When it comes to computers in my house, it never rains but it pours. Microsoft released their monthly Patch Tuesday updates on 8 November 2016, which I duly installed and rebooted, and turned the computer off. When I turned it on the following day, the computer failed to boot. It didn’t even get as far as the blue Windows logo that appears when you try to boot Windows 10. “Very odd”, I thought, “I wonder what caused that?” and went to do some digging.
The offending update was KB3200970, the November cumulative update for Windows 10 Anniversary Edition. The fact that the Windows screen didn’t appear lead me to think that it was actually the boot loader that was the problem, so I booted into the EFI Shell (thankfully my Supermicro X10SAE workstation board has a copy of that in its firmware, unlike some of the consumer boards) and attempts to boot bootx64.efi off the EFI System Partition by hand. And, lo and behold, it crashed the machine solid when I tried to run it.
The next thing to try was a clean install of Windows 10 and see if it still did it. (Protip: Never store any important files on a Windows box, especially on a boot disk, in case you have to do things like this). A clean install of Windows 10 Anniversary Update from USB stick worked initially, no matter how many times I booted it, so I assumed from this it wasn’t a hardware fault – and just to prove it, I installed Debian. That worked fine too. But as soon as KB3200970 was installed, that made it go bang on the reboot after the updates had been installed, every time.

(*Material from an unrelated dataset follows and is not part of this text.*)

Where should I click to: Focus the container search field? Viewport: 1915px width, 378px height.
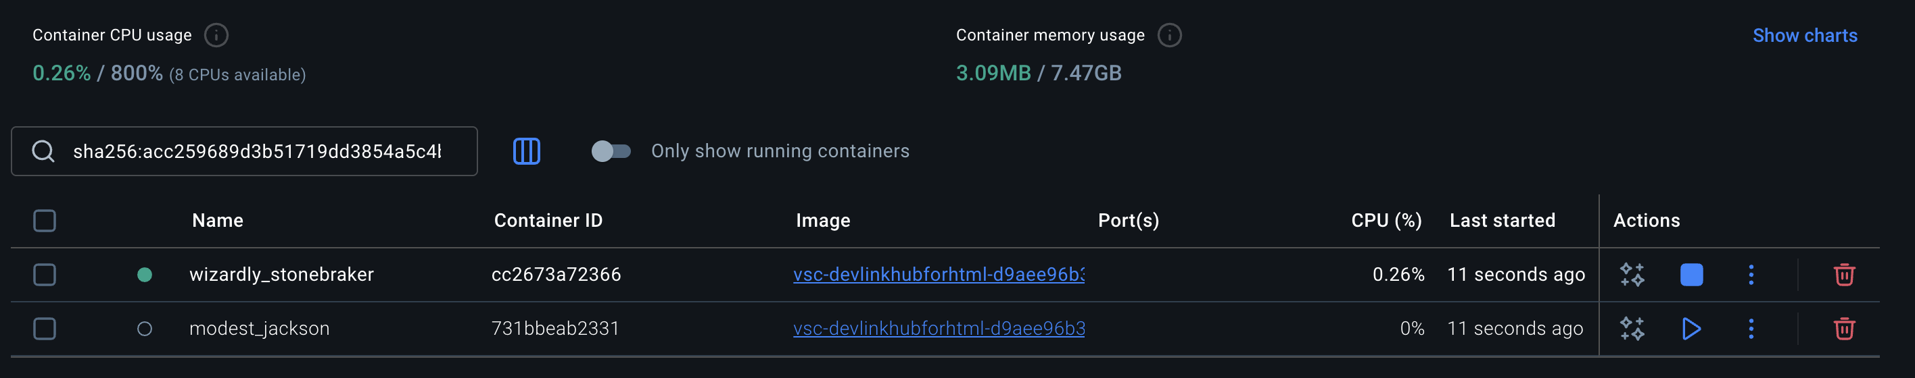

To cut a long story short, talking to Microsoft support was an experience that was worse than useless. I couldn’t get anything useful out of them apart from vague promises that ‘our engineers are looking into this’ and I gave up all hope of anyone bothering to deliver on that promise, especially as they weren’t asking the right questions about my hardware configuration or software configuration, so in the end I disabled the installation of KB3200970 and left it at that. At least I had a working computer. In the meantime, I read up on Windows PE and how to make .WIM files of the hard disk, so at least I had a back of both the ESP and the boot disk NTFS partition if it happened again. The problem was, the boot loader was changed as part of this update because of a security hole CVE-2016-7247, and therefore either MS had to undo the bad fix, or I had to work out what it was about my system that was causing this behaviour.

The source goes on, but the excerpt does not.